We obtained 310,383 ORFs (Open Reading Frames), with a total length of 173.46 Mbp, GC content of 44.78%, from which 115,179 were assigned to genes. In the ORFs that can be annotated to the NR database (Version: 2018.01) from NCBI, 94.28% were assigned at the kingdom level, 91.89% at the phylum level, 90.35% at the class level, 87.81% at the order level, 85.51% at the family level, 82.71% at the genus level, and 47.85% at the species level（Additional file: Figure S1）. Firmicutes, Proteobacteria, Bacteroidetes and Actinobacteria were the top 4 phylums. Streptococcus, Neisseria, Haemophilus and Prevotella were top 4 genus in the cohort, in which many members in these four genus were natural inhabitants in the human up respiratory tract(Figure 1).
Difference of microbiome between stable and acute exacerbation stage of COPD
Our results show that the sputum microbiome composition of patients with acute exacerbation of COPD is different from that of patients at stable stage. At the phylum level, the relative abundances of Firmicutes and Proteobacteria in stable patients were 15.80% and 23.82%, respectively, while those in patients with acute exacerbation were 13.50% and 13.05% respectively, with no statistical difference between the two stages. At the genus level, the relative abundance of Haemophilus in stable patients was 10.32%, while that in patients with AECOPD was 2.71% (Figure 2, Additional file: Table S1, Additional file: Table S2), with no statistical difference between the two. The results of LEfSe analysis showed that in period A group, Salmonella, Salmonella enterica, Pseudomonas and Proteobacteria achieved high abundance.
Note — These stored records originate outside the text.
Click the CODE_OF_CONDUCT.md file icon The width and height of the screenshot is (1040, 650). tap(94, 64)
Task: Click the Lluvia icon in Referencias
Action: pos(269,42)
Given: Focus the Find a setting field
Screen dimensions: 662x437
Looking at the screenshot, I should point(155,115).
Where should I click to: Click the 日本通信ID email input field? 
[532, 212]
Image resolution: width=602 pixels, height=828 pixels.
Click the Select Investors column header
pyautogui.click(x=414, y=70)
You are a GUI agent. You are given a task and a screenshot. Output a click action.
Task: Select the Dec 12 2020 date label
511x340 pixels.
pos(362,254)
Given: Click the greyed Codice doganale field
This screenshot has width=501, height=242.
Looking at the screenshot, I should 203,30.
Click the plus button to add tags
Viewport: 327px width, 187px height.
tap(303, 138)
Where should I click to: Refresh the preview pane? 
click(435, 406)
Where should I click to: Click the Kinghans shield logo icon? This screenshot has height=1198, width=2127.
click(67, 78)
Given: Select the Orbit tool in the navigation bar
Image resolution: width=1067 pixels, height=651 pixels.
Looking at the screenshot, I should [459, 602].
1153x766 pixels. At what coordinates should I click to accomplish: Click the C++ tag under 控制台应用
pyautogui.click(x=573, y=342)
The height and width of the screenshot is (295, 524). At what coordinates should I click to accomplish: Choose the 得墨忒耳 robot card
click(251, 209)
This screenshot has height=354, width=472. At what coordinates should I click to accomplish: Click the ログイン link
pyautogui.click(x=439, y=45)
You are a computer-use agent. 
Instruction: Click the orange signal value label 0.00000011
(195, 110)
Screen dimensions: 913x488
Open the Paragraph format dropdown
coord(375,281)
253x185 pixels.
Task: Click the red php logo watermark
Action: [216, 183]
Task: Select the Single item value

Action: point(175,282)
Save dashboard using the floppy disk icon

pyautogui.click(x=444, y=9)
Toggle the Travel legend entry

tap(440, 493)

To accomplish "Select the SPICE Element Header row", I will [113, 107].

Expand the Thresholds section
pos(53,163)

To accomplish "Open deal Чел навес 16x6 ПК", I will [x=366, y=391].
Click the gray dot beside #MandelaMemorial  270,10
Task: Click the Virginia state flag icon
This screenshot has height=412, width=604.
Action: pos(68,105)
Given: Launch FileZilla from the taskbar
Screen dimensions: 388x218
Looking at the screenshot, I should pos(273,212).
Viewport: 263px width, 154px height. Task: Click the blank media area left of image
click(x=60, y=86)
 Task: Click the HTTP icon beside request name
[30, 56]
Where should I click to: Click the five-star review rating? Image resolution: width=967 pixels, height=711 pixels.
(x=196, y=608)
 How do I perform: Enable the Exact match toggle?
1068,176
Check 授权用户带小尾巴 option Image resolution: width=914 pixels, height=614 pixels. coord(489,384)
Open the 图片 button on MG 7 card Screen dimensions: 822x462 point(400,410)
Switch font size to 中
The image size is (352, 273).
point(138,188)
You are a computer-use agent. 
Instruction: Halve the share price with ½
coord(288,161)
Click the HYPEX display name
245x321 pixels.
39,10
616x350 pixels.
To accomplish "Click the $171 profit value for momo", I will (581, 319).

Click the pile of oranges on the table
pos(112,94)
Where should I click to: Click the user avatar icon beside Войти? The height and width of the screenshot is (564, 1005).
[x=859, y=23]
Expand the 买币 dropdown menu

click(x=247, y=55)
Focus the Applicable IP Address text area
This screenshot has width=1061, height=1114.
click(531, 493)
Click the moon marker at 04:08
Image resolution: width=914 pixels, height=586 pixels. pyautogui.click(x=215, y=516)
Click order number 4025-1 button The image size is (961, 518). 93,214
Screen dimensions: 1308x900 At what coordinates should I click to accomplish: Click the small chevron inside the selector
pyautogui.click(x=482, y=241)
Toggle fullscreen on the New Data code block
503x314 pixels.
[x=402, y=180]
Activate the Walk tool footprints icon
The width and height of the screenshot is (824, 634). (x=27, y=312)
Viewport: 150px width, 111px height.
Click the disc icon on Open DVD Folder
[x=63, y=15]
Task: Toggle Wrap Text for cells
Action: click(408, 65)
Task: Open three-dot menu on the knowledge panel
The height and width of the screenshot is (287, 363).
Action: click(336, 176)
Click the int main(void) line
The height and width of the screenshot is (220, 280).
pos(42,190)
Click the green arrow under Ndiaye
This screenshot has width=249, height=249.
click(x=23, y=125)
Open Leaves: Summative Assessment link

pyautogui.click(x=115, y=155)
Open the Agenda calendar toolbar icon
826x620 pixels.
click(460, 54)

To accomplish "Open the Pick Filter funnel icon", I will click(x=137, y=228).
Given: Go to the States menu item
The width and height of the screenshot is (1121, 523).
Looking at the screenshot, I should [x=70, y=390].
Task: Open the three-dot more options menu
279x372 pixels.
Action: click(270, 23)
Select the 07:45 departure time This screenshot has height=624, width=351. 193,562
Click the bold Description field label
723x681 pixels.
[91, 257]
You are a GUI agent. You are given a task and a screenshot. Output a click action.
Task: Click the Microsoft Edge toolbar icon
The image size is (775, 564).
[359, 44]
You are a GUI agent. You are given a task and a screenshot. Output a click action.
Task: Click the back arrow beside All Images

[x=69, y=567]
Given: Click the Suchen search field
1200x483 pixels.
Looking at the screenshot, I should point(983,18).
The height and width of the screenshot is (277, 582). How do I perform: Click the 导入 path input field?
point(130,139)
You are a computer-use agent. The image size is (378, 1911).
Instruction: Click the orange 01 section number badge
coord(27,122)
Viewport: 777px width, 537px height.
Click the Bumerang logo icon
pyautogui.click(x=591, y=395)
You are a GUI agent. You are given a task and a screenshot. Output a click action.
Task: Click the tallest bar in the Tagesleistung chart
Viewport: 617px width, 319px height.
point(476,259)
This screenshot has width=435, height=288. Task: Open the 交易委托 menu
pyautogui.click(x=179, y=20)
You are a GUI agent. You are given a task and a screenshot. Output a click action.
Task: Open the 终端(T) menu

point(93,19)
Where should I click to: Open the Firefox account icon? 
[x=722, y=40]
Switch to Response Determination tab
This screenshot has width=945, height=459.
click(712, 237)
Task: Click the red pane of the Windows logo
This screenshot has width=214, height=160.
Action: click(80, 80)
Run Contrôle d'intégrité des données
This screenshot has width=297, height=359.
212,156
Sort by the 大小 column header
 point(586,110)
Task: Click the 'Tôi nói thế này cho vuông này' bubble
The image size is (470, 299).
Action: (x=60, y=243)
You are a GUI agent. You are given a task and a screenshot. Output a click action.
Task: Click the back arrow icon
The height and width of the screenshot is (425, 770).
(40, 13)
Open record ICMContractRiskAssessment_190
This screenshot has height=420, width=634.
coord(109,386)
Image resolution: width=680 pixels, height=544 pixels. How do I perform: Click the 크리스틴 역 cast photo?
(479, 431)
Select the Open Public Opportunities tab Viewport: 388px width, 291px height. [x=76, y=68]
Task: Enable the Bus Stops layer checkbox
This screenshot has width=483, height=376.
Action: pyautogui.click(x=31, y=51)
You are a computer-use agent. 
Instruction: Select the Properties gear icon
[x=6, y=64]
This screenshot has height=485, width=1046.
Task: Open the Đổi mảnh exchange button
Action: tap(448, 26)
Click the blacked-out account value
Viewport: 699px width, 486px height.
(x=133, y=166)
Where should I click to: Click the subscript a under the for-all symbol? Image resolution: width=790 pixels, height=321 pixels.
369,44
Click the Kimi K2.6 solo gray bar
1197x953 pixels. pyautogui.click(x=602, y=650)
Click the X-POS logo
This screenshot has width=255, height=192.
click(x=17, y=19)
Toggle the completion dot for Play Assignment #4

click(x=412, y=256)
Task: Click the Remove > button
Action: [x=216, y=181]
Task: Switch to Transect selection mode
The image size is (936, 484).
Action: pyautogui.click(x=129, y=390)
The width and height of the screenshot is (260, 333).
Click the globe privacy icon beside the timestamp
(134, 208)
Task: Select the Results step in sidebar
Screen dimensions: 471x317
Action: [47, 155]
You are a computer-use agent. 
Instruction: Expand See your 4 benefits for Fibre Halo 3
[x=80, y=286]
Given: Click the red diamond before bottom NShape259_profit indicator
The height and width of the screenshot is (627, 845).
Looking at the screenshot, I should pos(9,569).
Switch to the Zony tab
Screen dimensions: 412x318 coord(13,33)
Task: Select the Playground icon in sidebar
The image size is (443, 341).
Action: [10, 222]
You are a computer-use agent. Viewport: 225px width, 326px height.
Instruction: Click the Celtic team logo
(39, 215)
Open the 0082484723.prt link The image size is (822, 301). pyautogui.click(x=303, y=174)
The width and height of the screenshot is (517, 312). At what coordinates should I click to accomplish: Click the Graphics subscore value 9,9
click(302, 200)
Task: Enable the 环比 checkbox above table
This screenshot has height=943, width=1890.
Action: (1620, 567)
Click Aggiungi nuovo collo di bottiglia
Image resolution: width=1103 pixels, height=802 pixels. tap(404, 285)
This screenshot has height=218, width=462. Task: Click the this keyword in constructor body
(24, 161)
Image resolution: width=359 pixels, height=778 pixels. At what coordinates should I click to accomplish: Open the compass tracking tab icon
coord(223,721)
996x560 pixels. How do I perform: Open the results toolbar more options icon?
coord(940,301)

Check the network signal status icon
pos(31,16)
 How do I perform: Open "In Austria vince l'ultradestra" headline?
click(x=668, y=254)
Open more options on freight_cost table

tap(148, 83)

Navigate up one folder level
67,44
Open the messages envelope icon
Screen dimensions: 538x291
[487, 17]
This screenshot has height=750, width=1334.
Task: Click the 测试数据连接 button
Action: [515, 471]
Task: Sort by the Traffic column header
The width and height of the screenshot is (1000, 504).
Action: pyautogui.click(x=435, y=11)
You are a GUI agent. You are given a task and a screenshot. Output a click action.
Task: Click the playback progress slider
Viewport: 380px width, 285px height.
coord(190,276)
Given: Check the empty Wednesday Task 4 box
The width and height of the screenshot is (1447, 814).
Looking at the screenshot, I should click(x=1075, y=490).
While in period B, Haemophilus influenzae, Pasteurellales were more abundant (Figure S2). In addition, period A cohort showed higher α diversity than period B group (Figure 3).
Analysis of gene function and resistance genes
In order to further evaluate the function of genes, genes obtained by sequencing were annotated with the following functional database (KEGG, eggnog and CAZy database) by DIAMOND software. There are 201,130 (64.80%) genes that can match the KEGG database, of which 108,824 (35.06%) can match 4,562 KEGG ortholog group (KO) ，193014 (62.19%) genes can be assigned to the eggNOG database,8984 (2.89%) genes can be matched the CAZy database. (Figure S1). We found that the relative abundance of genes annotated to K07481 and K16087 in period B subgroup was higher than that in period A or C subgroup. The relative abundance of the former in period B subgroup was 0.119%, and that in period A and C subgroup was 0.07% and 0.017%, respectively. The relative abundance of the latter in period B subgroup was 0.135%, while that in period A and C subgroups was 0.046% and 0.006%, respectively (Figure S3, Additional file: Table S3). The results of resistance gene annotation showed that 275 genes could be found in the CARD database, including 198 kinds of ARO (the Antibiotic Resistance Ontology) Compared with patients with stable COPD, Proteobacteria harbored more ARO genes (44%) in patients with acute exacerbation, suggesting that drug resistance of Proteobacteria may play an important role in the process of acute exacerbation of COPD. After assigning ARO to species, in subgroup period A, 44% of ARO belonged to Proteobacteria, 13% to Firmicutes, 4% to Actinobacteria, and 4% to Bacteroidetes. In period B subgroup, 44% of ARO belonged to Proteobacteria, 13% to Firmicutes, 3% to Actinobacteria, and 3% to Bacteroidetes (Fig. 4).
Metabolic pathway analysis
In this study, there was no difference in the number of genes in different metabolic pathways between period A and period B groups. However, it was found that the relative abundance of genes annotated to the metabolic pathway of purine metabolism (ko00230), ATP binding- cassette (ABC) transporters (ko02010), two-component signal transduction system (ko02020), and ribosome (ko03010) function, the homologous recombination function (ko03440) are higher in period B group than that in period A group (figure 5).